Our lives with God have off and on been equated to a potter and his clay. I use to wonder and struggle about this analogy. I knew what I was told it meant, but at the same time, “What did it mean to me?” What a thought provoking question… you see I truly believe I have only recently made some sort of connection that could at all render me an answer, so I would like to share my thoughts on this subject with you. If you do not mind that is.
I have recently been struggling with some things. Some work related, some home related, others are related to me and my walk with the Father. I have inadvertently realized how wrong we are as humans. You know how you know something in your head, but you do not know it in your heart (the true meaning that is). Yeah, that is how I felt when I realized the answer. This is something I will endeavor to explain but truly, God will have to revel it to you on your own time.
You see, I work with people who have been abused or abandoned in some shape form or fashion. As a matter of fact I have worked with these people for going on two years. The people I work with are people who either did not fit in the normal program of things or felt a connection to the people we care for in some shape, form or fashion. I have been trained to handle almost any given situation, but you cannot train the soul and spirit for the reality that hits you eventually.
Some of the things I realized is that we address people with such malice, wether intended or not we do. We decide we are right and they need to hear what we have to say or that whatever they are doing is not up to our standards and they must be dealt with. We even have the cold shoulder people who think that either what they have to say is too much for someone or that the person they should address is not worth their time. How shameful we are to be so rude to one another.

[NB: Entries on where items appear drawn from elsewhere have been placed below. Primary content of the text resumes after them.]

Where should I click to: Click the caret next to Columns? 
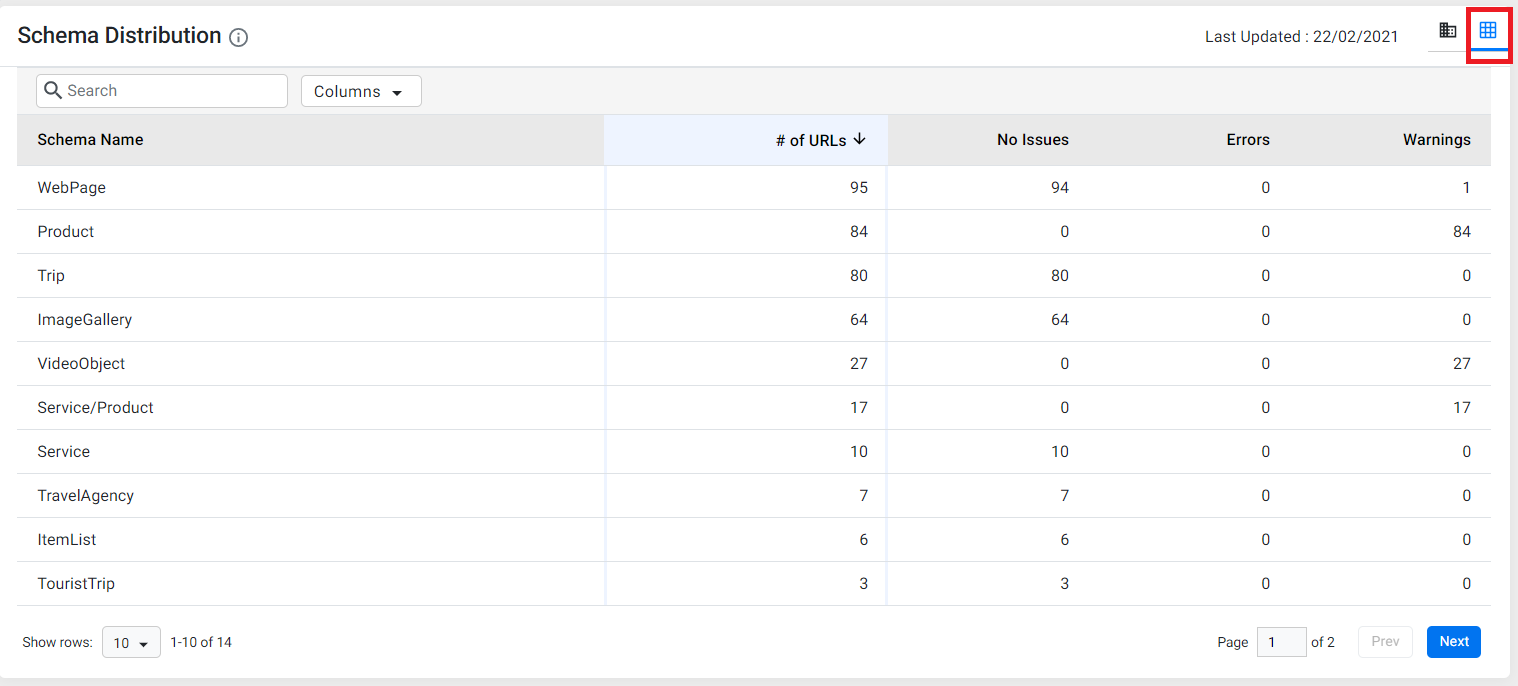click(397, 92)
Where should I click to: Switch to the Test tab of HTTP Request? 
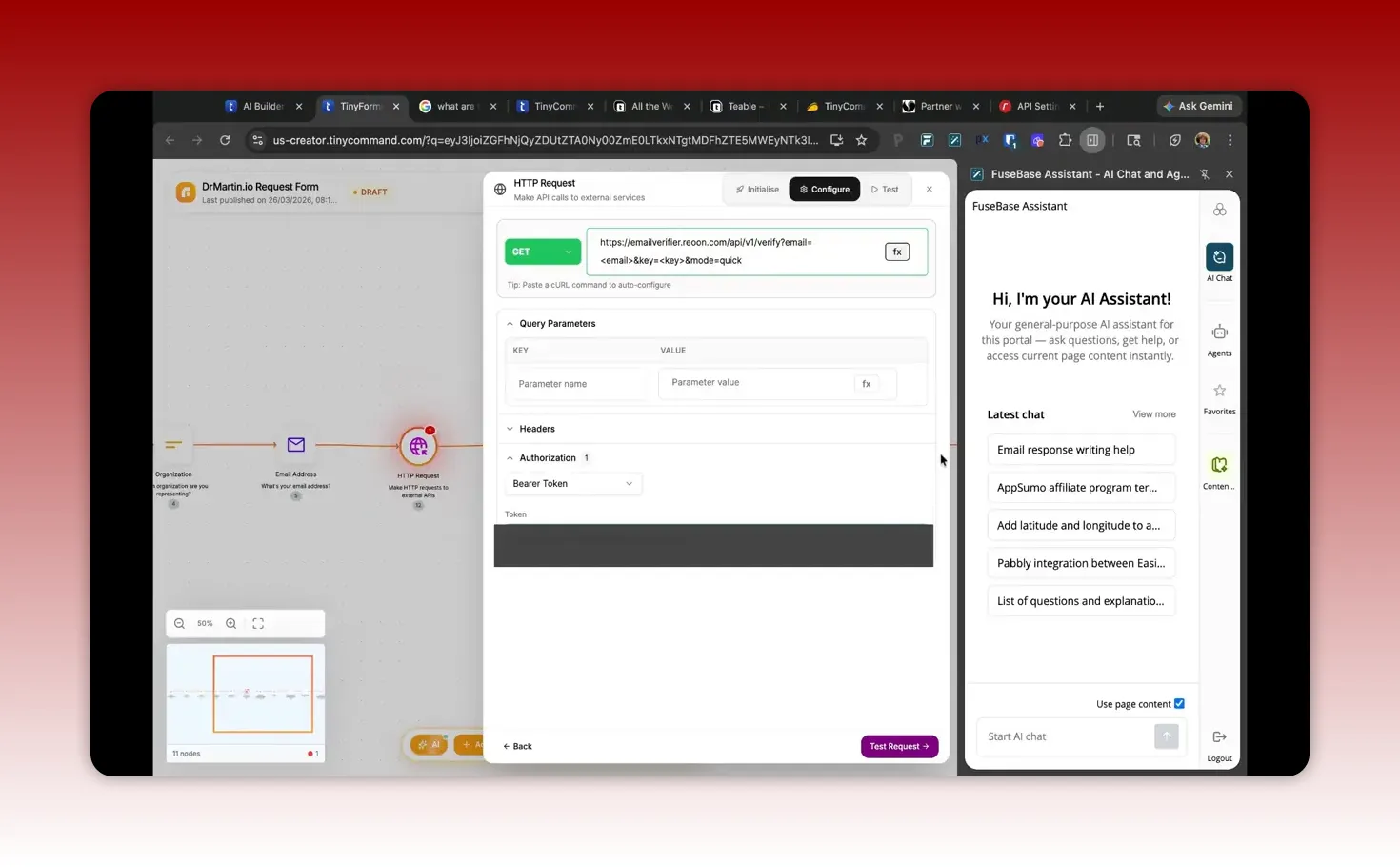tap(885, 189)
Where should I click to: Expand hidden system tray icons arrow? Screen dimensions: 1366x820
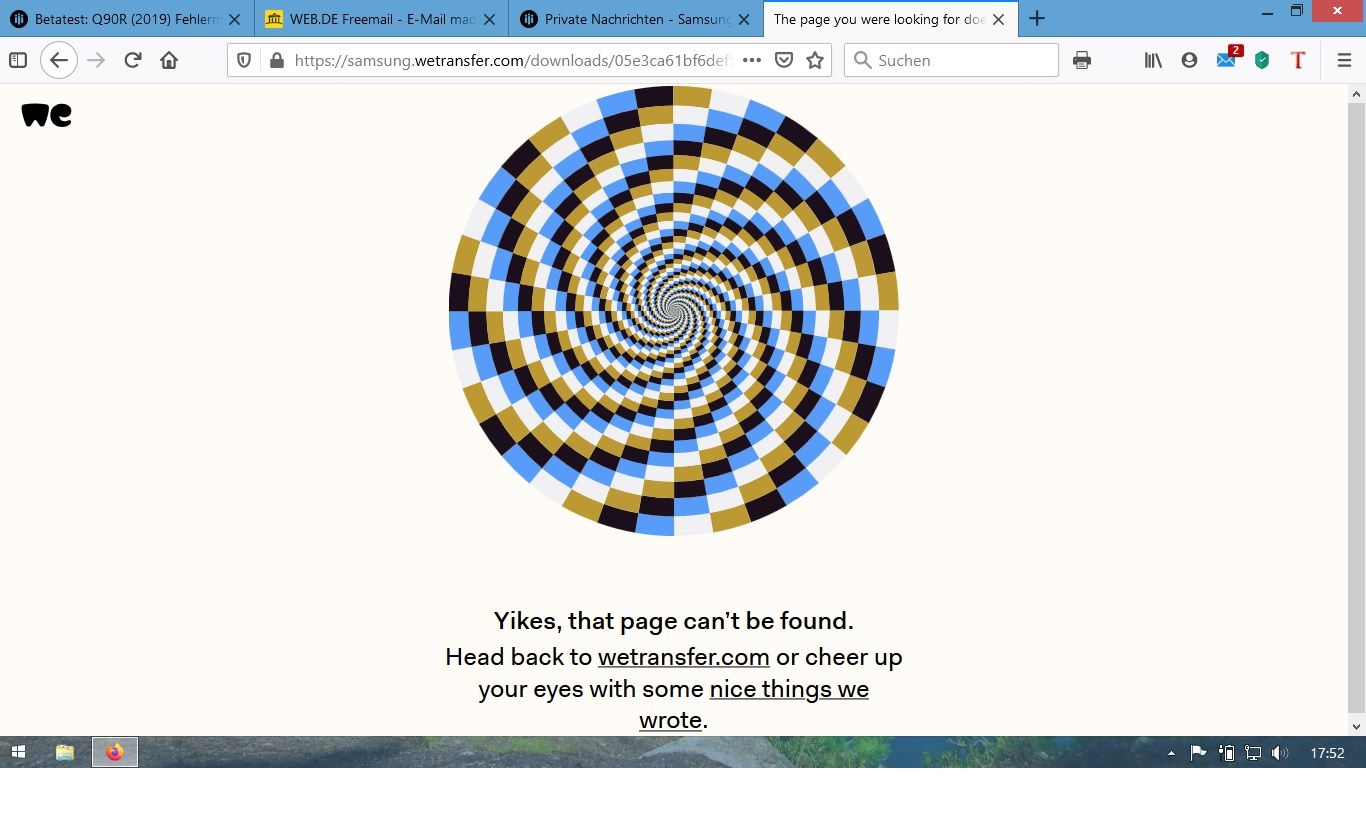(1171, 753)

I have realized that my relationship with people or lack thereof, 9 times out of 10 is my fault. Most of the time I do not even mean what people perceive and assume. I have been told I am too hard on people, too black and white as others have put it. But it is time to call the kettle what it is “Black”. It is time to point to the real problem “Us”
God has been putting me through these very painful lessons and I will share some of them with you today.
- Respect of persons
- When to say no
- Gluttony of something other than food
- It is okay to be alone
- Do not do it for them
These are only a few examples and letting God change these things about me is leaving me exhausted and concerned for the future because we are creatures of habit and we do not want to leave what we know to be our “Routine” or our “way of living”. It is like a turtle leaving its shell its scary at first, probably even scary until we get into the swing of things.

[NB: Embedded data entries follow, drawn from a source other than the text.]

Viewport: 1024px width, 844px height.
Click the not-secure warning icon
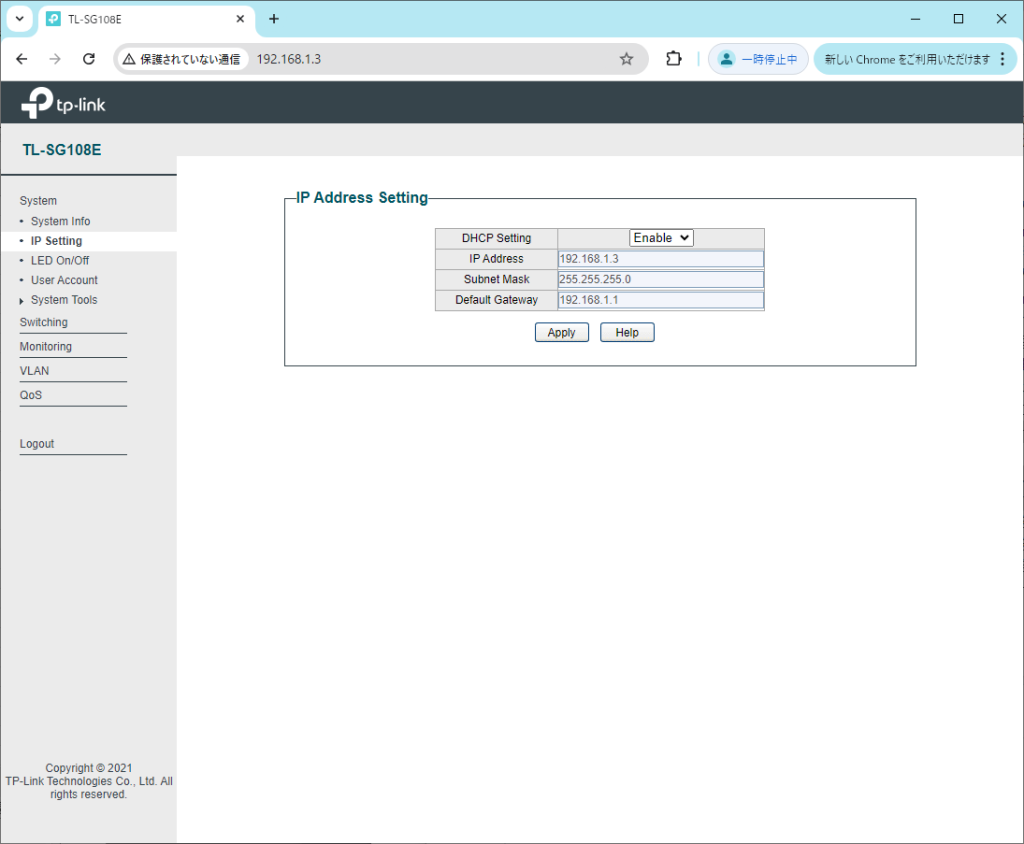click(x=129, y=59)

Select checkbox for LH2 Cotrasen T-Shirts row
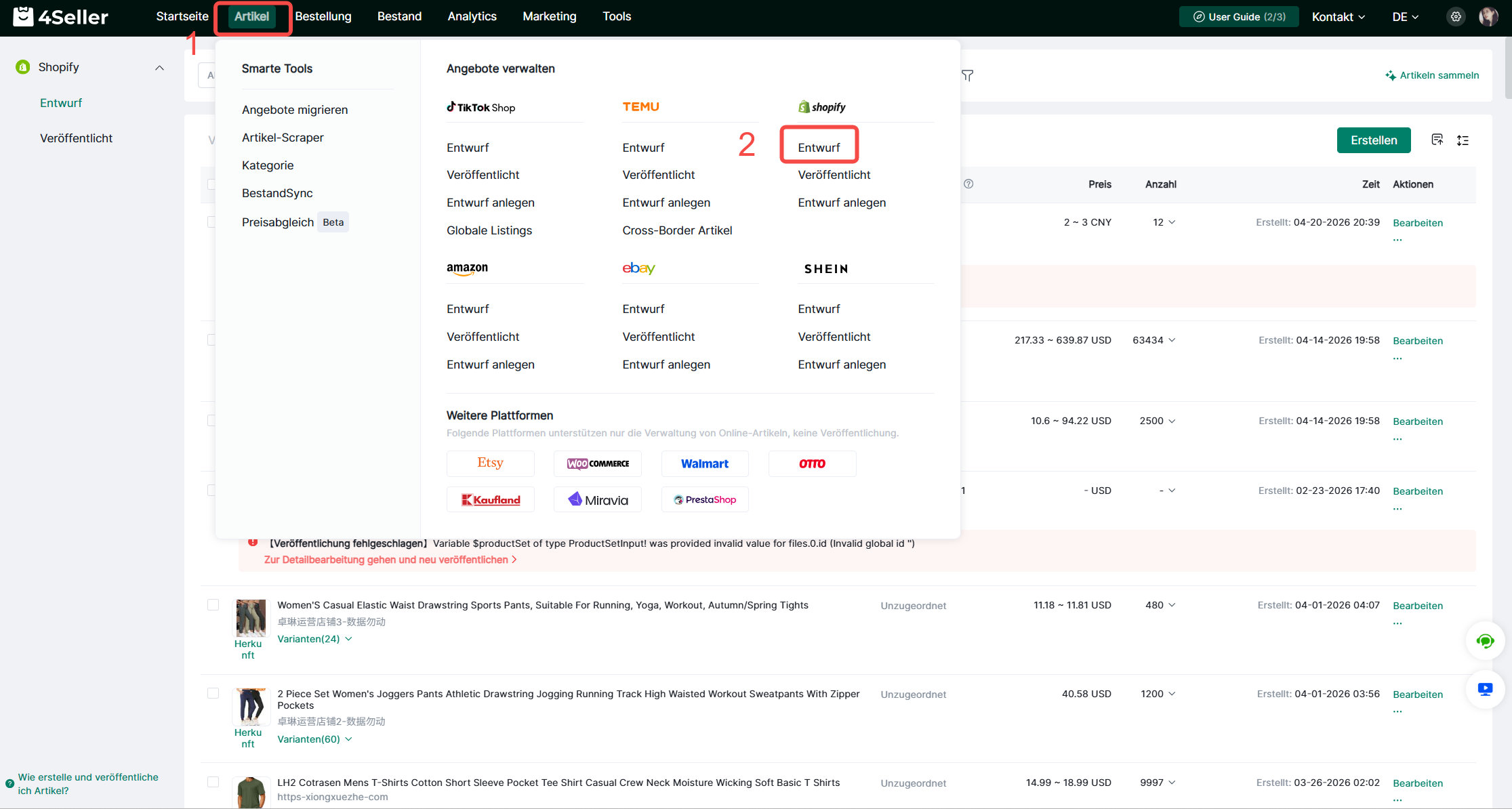(x=213, y=783)
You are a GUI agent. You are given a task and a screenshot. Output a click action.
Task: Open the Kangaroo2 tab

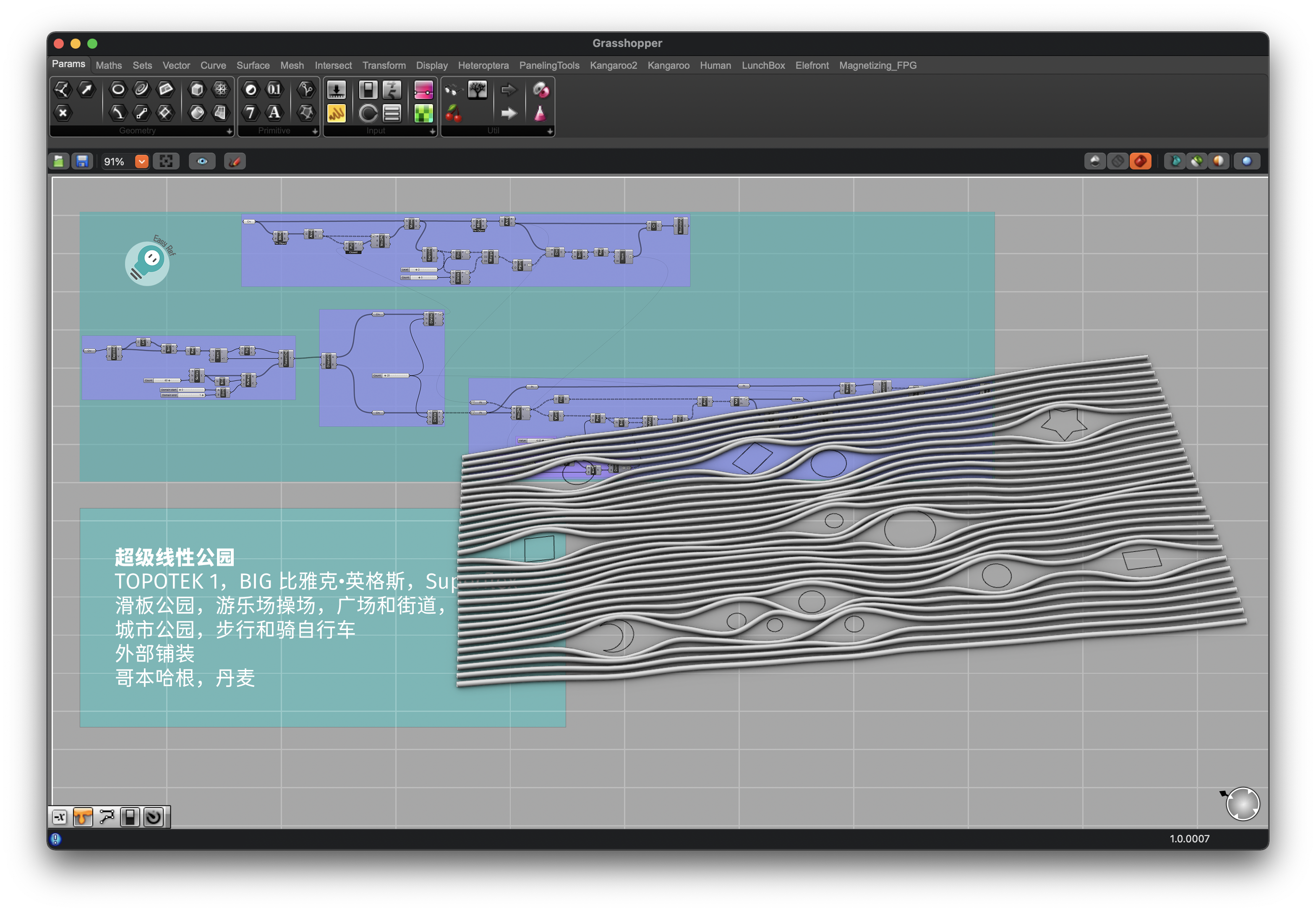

In respect of persons he is showing me how it is not my job to show someone how they should be. It is not my job to decide who, why, where, what, etc. I am only here to love, speak life and if at all given the chance, lead someone to the Father.
When to say no… when do we decide enough is enough, or rather too much is just that, too much. This one also leads in to the gluttony part of this, where we do not know when to stop. I am working three jobs while helping with my parents and doing church three times a week, the only day I have nothing to do is Sunday, and I do not even see that sometimes. That is a form of gluttony, too much of anything is not good for you.

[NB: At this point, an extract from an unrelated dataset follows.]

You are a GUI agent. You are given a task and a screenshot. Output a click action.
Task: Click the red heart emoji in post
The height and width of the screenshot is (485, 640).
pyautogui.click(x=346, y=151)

It is okay to be alone… You do not need to satisfy your emotional needs by the comments and time with others. Learn how to enjoy your own thought process and company. Fine yourself in God and not in others. Because honey, if we do not love who we are, how do we expect others to love us for who we are?
Do not do anything for the fleshly human beings around you. Do not go to that school because they said so, do not wear that color because they said so, the list goes on. Do it because God said so! Do everything because the Father, Son, and the Holy Ghost said to and you will never, ever, go wrong. Paul says I went right and He told me to go left, I went left and He told me to go right. We will make mistakes, own them and then change em.
Do not be afraid of change, the Father has a plan for you and me. Embrace it, love it, live it. Because if you decide you are on this earth to glorify the Father then you will do just that. I pray that whatever God is working in you, you take it whole heartily and run with it. When you cannot run walk, if you can’t walk then crawl, but for goodness sake don’t you dare stop moving towards the Father. Do not do what Peter did and look away from Jesus because you will drown. You will drown so fast you won’t know what happened.
I pray that you all gain understanding and not be ignorant, amen. May you all have a blessed evening.